The right allies in Tamil Nadu could boost the BJP’s prospects in 2019

While officially the DMK is part of the UPA, the BJP will be hoping to lure it away, as it has a lesser set of problems than its main opponent, the AIADMK
UPDATED ON AUG 28, 2018 06:34 PM IST

The deaths of J Jayalalithaa and M Karunanidhi within 20 months of each other and the elevation of MK Stalin as president of the DMK have upturned old certainties and ushered in a new era of possibilities in Tamil Nadu’s politics. The BJP does not want to repeat the mistakes of 2004, when the DMK walked out of its alliance in TN, cutting short its hopes of retaining power again at the Centre.

The BJP also realises that it is difficult to repeat the kind of sweep it managed in 2014 in several western and northern states, especially if the Opposition parties come together. So apart from the eastern part of the country, it has set its sights on Tamil Nadu with its 39 seats.

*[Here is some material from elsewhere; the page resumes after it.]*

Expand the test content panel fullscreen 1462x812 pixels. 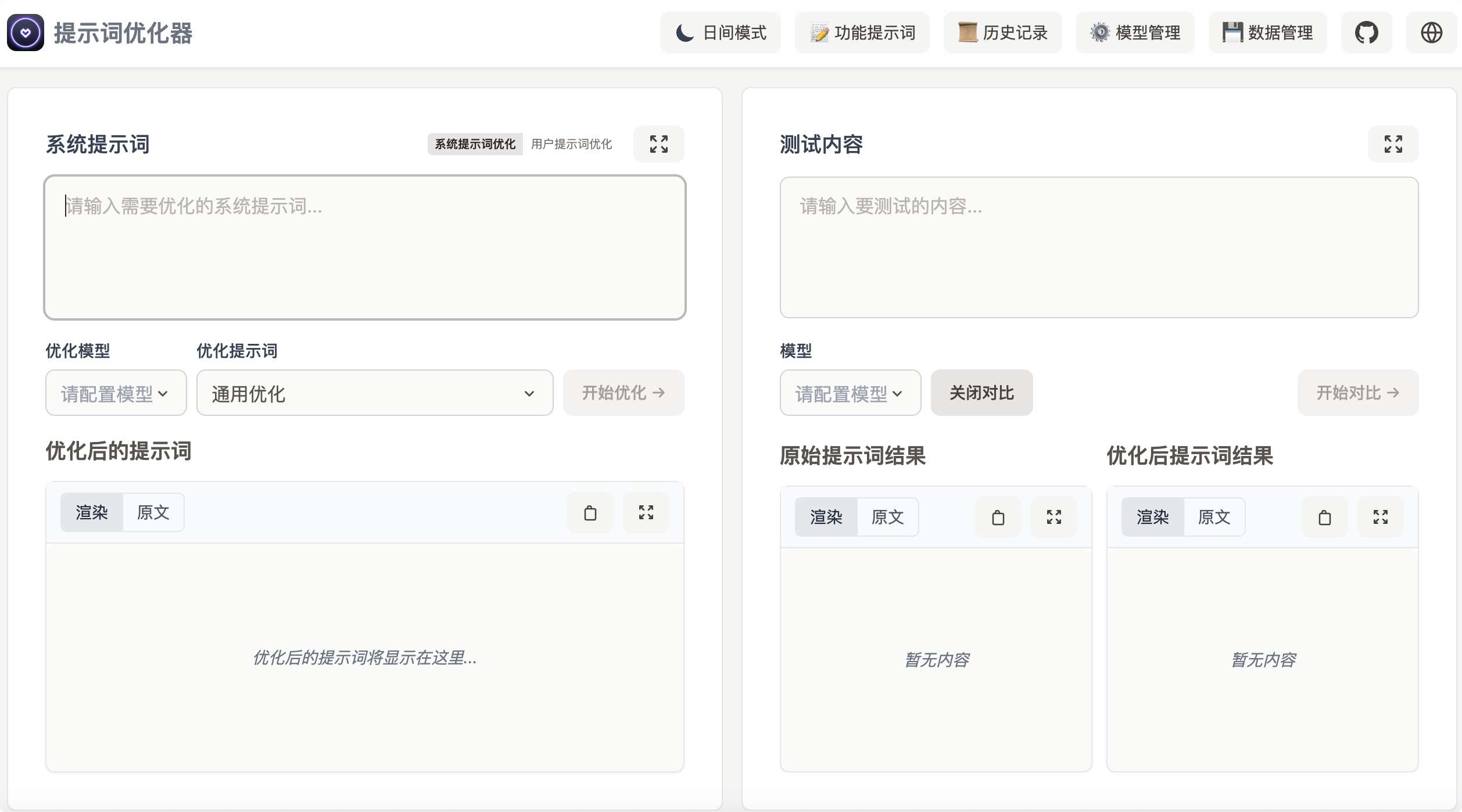click(x=1393, y=144)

Until now, Tamil Nadu has been a hard nut to crack as far as the BJP goes. Most parties in the state have held true to the Dravidian ideology with its anti-upper caste and anti-Hindi position. Except for winning the odd seat such as Kanyakumari or Coimbatore in alliance with a regional party, the BJP has faltered in the state.

However, circumstances have changed now and with politics being as fluid as it is in the state, the BJP is hoping to get a foot in the door.

The ruling AIADMK , without any charismatic vote catcher, is split down the middle. The EPS-OPS faction, which is in power, is more of an aggregation of district-level satraps without a strong leader. The AMMK, the splinter faction led by TTV Dhinakaran, may get the support of the Mukkulathor (Thevar) community concentrated in the central and southern districts of the state, the traditional supporters of the AIADMK.

The other pole in state politics, the DMK, is hobbled by sibling rivalry. Though Stalin is now in command of the party, it is still unclear what impact his estranged brother Azhagiri will have on the party if he decides to float another party or align with an existing formation.

While officially the DMK is part of the UPA, the BJP will look to lure it away; it is, currently, a more attractive option than a beleaguered AIADMK.

The two Tamil superstars-turned-politicians, Kamal Hassan and Rajinikanth, are electoral novices. While Kamal has made it clear that he will have no truck with the BJP, Rajini is still sitting on the fence.

Smaller parties like the PMK, the VCK and the MDMK will seek to align with the winning coalition. For the BJP, the right ally is crucial in realising its ambition of coming back to power in 2019 . This lends urgency to the search for a pre-poll alliance.